You also want to make sure that the co-founders and any contributors release the IP associated with the work done to the company. Otherwise, the risk is that IP will be associated with the individuals and not with the startup.
Choose a Great Name
Branding your company effectively will be highly valuable as your start your marketing plans. Take care to decide on a name and logo that’s clear, memorable, and distinctive. Do a search on various websites including Google, the U.S. Patent and Trademark Office, and Secretary of State corporate (or LLC records in states you will conduct business), find what names/logos might already be out there. Also, check Godaddy.com to make sure that the domain name for your name is available to use.
Consequences of an Underdeveloped IP Strategy
Not having or under-developing your IP strategy could lead to serious consequences in the future. In fact, even promising startups make key IP mistakes that may lead to waste of money, disputes among co-founders, and failure.

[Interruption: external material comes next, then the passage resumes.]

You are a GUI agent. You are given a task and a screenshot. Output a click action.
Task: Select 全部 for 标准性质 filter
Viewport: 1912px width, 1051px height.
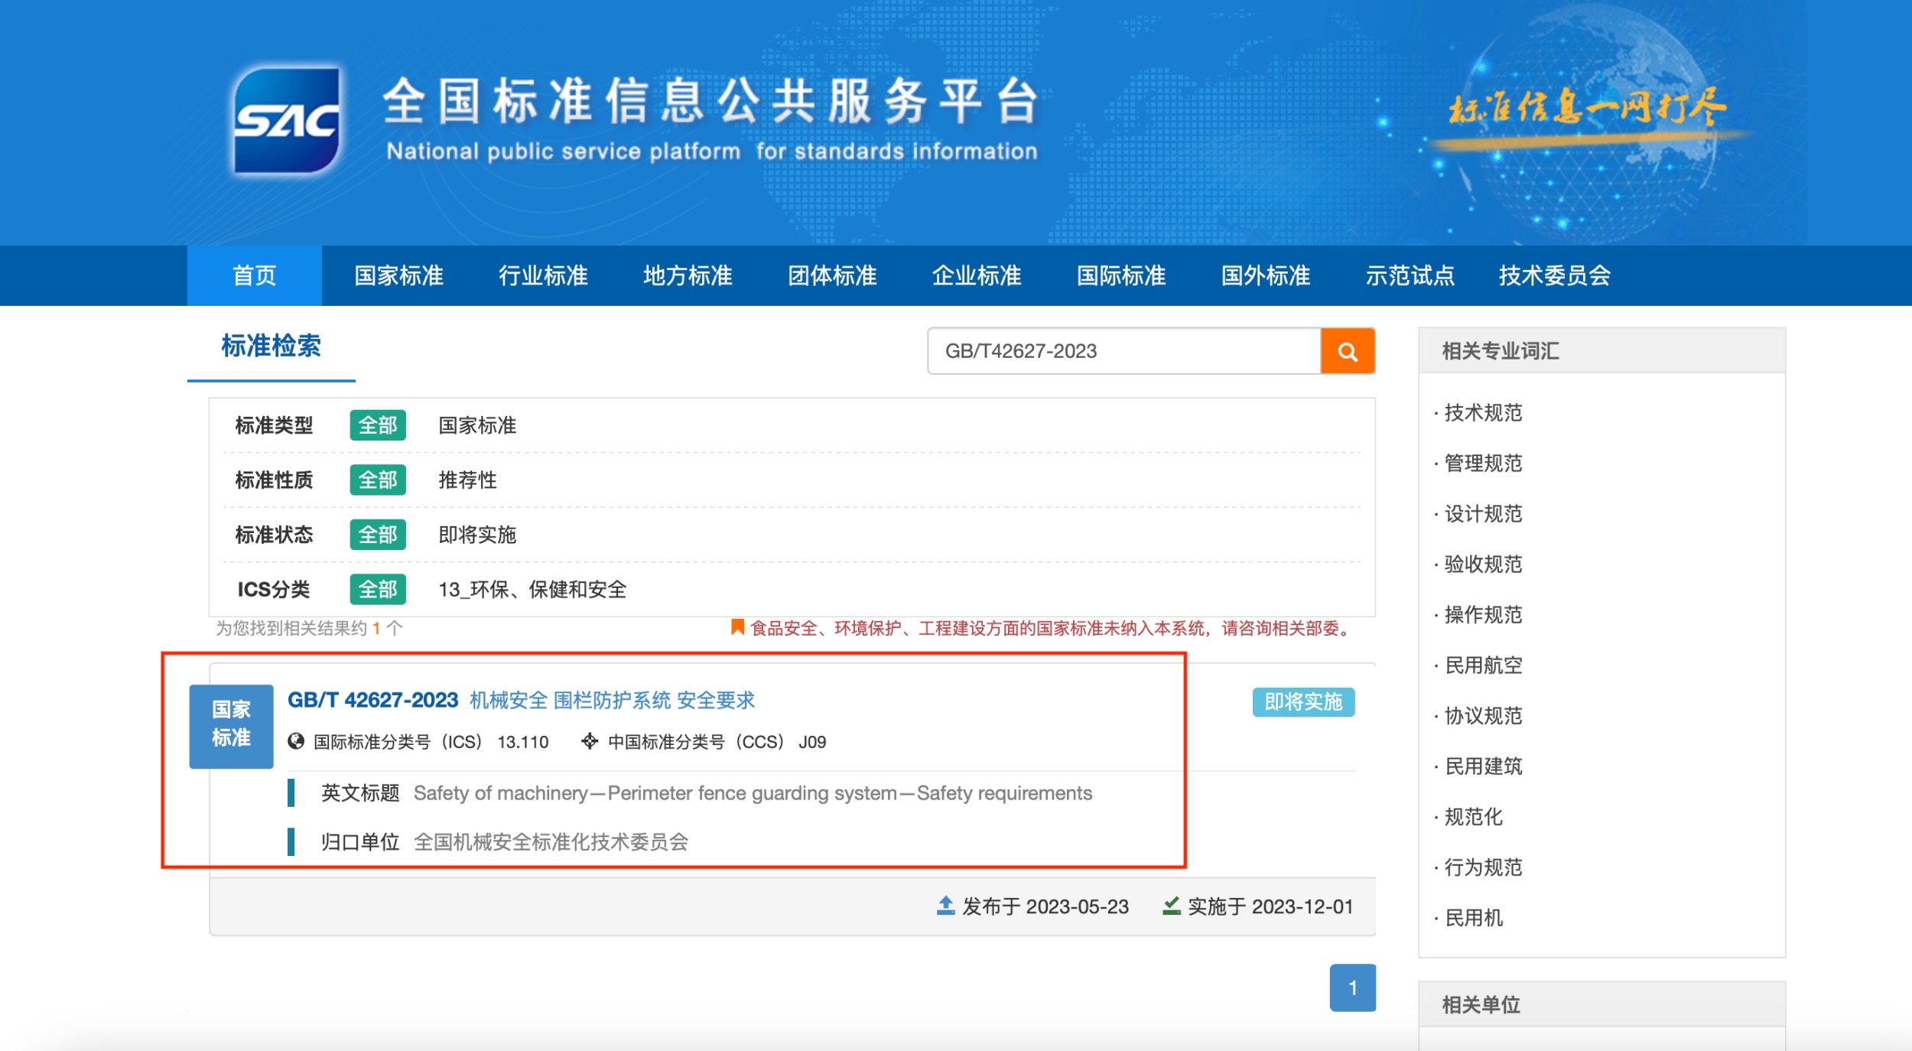pos(378,480)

Here are some of the common errors that startups make with their IP strategy:
· Not seeking proper legal counsel – Funding may be scarce for some startups, which causes founders to handle the job of IP protection themselves. But hiring a qualified IP attorney will save money in the long run by putting it in the hands of someone who understands the complexity of IP protection
· Using the wrong documentation – This is another mistake that often occurs when founders use the above DIY approach to their legal documents. Using standard forms for documents such as a non-disclosure agreement (NDA) won’t always capture the necessary protections for your IP.

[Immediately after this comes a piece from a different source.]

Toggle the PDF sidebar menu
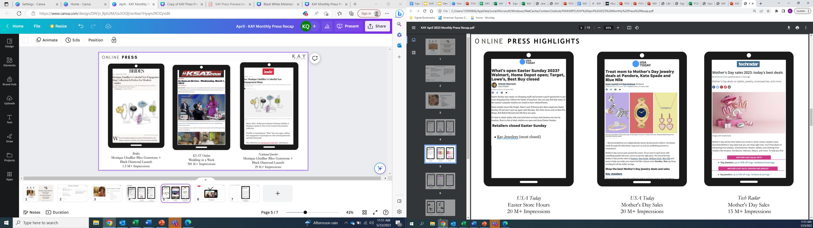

· Side-stepping IP practices to go to market faster – Instead of using standard IP processes to protect your IP rights, a startup rushes to market. This is a dangerous mistake that can open the risks of your IP assets being used by your competitors or be involved with a lawsuit for using someone else’s marks.
· Not establishing clear ownership – Without clear ownership rights, there could be disputes about who owns the IP. Founders can delay the dissolution process by disputing who is the rightful owner. Potential buyers will also ask questions about ownership as part of their due diligence process.
A buyer may back down from an offer or reduce their purchase amount (if they are still interested) upon learning of these ownership issues.
· Failing to create/implement an IP strategy – Even if you have a thorough IP strategy, if you fail to put it in motion, it will often have serious consequences. The reason that startups miss on creating or implementing an IP strategy is that fail to take a proactive approach and hire the right counsel to navigate the process.
There are just certain things that are done more efficiently and cost-effectively than doing it yourself.
After all, if you have never written a line of code, you wouldn’t create a software program to sell.
Lay a solid foundation for your IP strategy by engaging with an IP counsel that helps create and execute your IP plan.